Sharks and sea lions attack adult pelicans individually, which is why they fly in flocks over water. Many species of animals hunt the brown pelican.
Adults pelicans fly from their nests to scare off predators and protect their young. Due to many predators, brown pelicans have learned to adapt to changing habitats and areas with less predatory threats.
Hunting pelicans is one of the ongoing threats to the species. Large fishing operations account for hundreds of deaths due to entanglement and fishing instruments left behind.
Other debris and leftover equipment also interfered and threatened pelicans, including wires and abandoned marine gear.
Since being declared an endangered species decades ago, the brown pelican is now categorized as “Least Concern” due to a remarkable return to previous numbers before their endangerment. The brown pelican is currently under protection by the U.S. Migratory Bird Treaty Act.
Fun Facts About the Brown Pelican
Some interesting facts about the brown pelican make them stand out from other birds and other pelicans.

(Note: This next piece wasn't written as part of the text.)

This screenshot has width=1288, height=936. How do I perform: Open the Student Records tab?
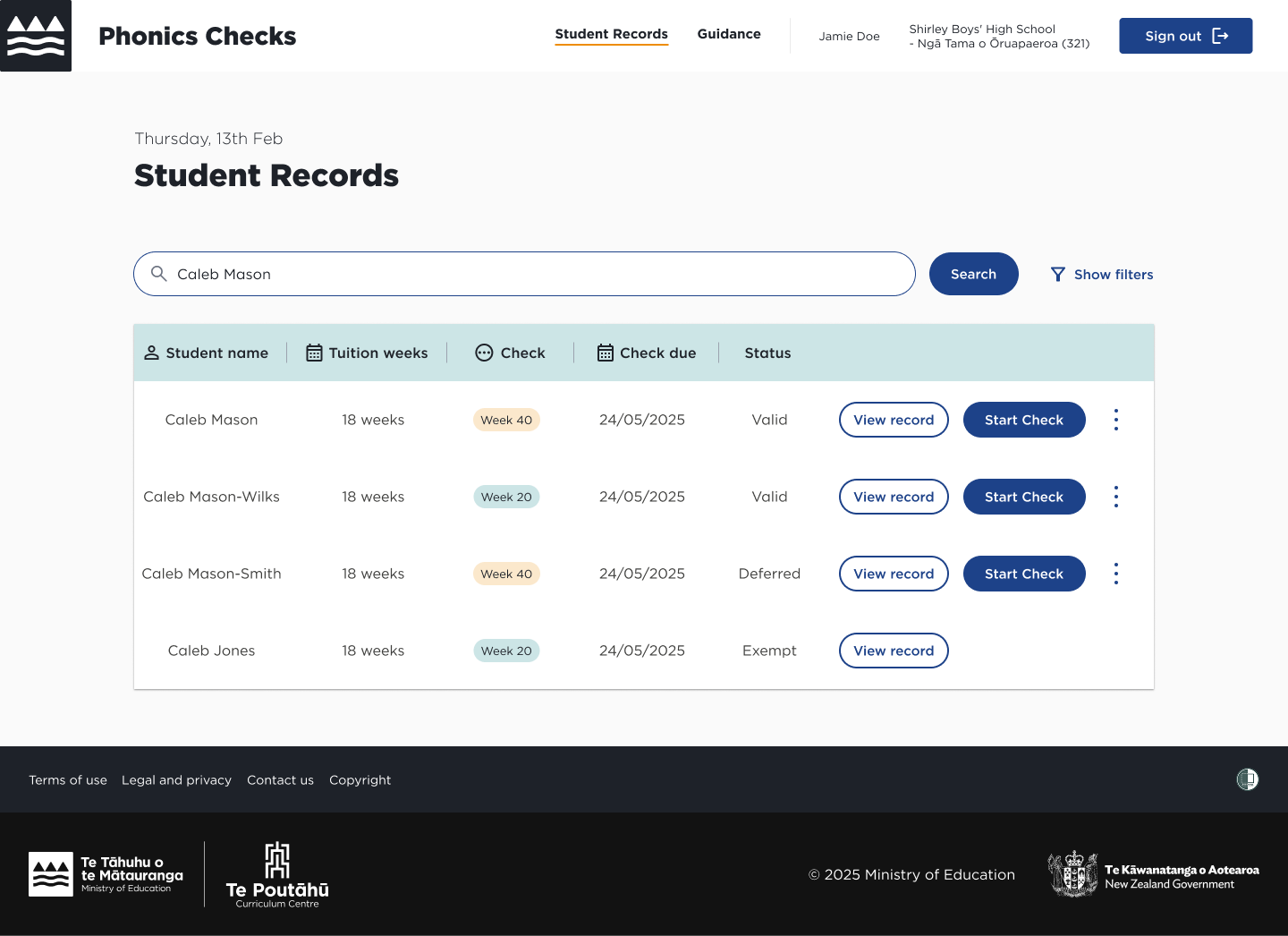coord(611,34)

- Many birds are known for their distinct vocal sounds, while the brown pelican is relatively quiet, making the occasional low-pitch croaks. Pelican chicks are a bit more vocal with higher pitch squealing. They communicate with each other by physical touch, chemical signals, with small noises that resemble a low cooing sound.
- Adult pelicans are good at assessing whether they will be successful at hunting, which gives them the benefit of catching their prey more often as they mature.
- The brown pelican fish, hunt, mate, and generally do everything by day. On occasion, they fish at night, though only if it’s light enough outdoors.
- Pelicans enjoy sunbathing and bathing in the sunlight. Bathing is done with their head under the water as they flap their wings. When they dry off, they use glands to oil their feathers.
- Pelicans sleep on land on their feet in a standing position or lying on their belly.